The results of previous authors and our findings raise the important question about the “gold standard” of CSF analysis in hematopoietic malignancies. Up to now, morphology is the standard procedure. Because most studies, including the present one, were performed with symptomatic patients, this is perhaps only true for a high tumor burden causing symptoms. Studies performed with asymptomatic patients but with a high risk for leptomeningeal disease show different results: low detection rates using morphology in aggressive lymphoma are correlated with a low tumor load but can be enhanced by the use of flow cytometry.9 The population of patients treated has changed during the past years. Many patients with relapsed or refractory leukemia and lymphoma are treated with curative intent by using autologous or allogeneic stem cell transplantation. Advanced disease is associated with increased risk for NM. This is particularly true for solid tumors and NHL13, 14 and seems to be of increasing importance in leukemia.11 Because CNS-targeted therapies like radiation, high-dose chemotherapy, and intrathecal therapy remain associated with significant long-term toxicity, reliable tests to identify occult leptomeningeal disease in leukemia and lymphoma in at-risk asymptomatic patients are required. We propose the use of cytomorphology combined with FC to optimize diagnostic efficacy.

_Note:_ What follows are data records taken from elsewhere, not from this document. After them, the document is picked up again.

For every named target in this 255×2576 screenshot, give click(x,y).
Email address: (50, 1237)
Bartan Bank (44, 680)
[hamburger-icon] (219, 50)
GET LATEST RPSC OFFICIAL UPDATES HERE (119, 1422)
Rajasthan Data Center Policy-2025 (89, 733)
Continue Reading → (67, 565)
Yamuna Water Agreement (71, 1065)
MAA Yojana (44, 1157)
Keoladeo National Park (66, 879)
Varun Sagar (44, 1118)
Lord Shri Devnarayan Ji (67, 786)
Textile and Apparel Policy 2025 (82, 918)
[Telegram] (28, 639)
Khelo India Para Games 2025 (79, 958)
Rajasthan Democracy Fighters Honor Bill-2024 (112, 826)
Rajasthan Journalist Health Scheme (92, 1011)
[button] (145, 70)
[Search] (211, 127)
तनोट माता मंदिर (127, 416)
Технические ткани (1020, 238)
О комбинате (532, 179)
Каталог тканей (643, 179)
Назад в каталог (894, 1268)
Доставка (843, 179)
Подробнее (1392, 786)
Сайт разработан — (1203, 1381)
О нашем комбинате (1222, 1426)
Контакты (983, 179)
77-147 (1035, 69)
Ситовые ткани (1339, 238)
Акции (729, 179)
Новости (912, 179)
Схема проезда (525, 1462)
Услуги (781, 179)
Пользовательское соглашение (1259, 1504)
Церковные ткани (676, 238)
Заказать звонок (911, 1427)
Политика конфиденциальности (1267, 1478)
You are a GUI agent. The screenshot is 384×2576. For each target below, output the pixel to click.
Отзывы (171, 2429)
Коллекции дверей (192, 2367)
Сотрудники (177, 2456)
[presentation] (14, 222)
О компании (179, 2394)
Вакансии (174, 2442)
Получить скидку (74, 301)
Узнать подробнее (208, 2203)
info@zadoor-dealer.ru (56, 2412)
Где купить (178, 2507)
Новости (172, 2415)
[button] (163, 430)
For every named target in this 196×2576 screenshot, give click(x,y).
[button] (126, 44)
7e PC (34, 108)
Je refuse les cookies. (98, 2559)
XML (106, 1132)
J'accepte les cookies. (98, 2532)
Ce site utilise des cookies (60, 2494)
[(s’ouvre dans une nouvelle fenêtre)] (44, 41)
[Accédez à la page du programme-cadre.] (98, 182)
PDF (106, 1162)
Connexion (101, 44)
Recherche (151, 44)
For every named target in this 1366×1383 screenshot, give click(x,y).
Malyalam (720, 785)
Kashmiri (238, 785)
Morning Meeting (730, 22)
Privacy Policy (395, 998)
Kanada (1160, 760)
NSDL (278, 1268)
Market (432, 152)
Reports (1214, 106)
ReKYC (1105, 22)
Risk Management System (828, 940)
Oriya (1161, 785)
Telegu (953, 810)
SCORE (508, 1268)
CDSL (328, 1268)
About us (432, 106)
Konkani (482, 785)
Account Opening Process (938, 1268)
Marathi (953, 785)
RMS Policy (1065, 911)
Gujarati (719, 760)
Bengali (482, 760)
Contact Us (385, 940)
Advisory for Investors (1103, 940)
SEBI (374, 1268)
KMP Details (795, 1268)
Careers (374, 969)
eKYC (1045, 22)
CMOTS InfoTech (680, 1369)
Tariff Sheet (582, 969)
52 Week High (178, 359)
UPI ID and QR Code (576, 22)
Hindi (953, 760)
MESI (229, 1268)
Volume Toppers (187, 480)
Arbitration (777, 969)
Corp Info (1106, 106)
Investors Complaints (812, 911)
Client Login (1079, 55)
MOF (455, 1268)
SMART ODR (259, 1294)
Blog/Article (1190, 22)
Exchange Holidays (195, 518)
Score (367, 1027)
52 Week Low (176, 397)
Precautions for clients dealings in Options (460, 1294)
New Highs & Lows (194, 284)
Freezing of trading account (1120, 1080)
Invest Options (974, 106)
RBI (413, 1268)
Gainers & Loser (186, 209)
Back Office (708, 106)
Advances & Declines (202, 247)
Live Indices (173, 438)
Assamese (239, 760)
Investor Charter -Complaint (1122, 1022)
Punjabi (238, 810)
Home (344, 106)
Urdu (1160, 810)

Flow cytometry is able to enhance the diagnostic impact of CSF examination in patients with suspected CNS involvement by hematopoietic malignancies. Using distinct marker panels according to the known or suspected malignancy, flow cytometry combined with conventional morphology is helpful and reliable. Especially in situations with doubtful morphology, flow cytometry gives additional information to discriminate reactive from malignant pleocytosis.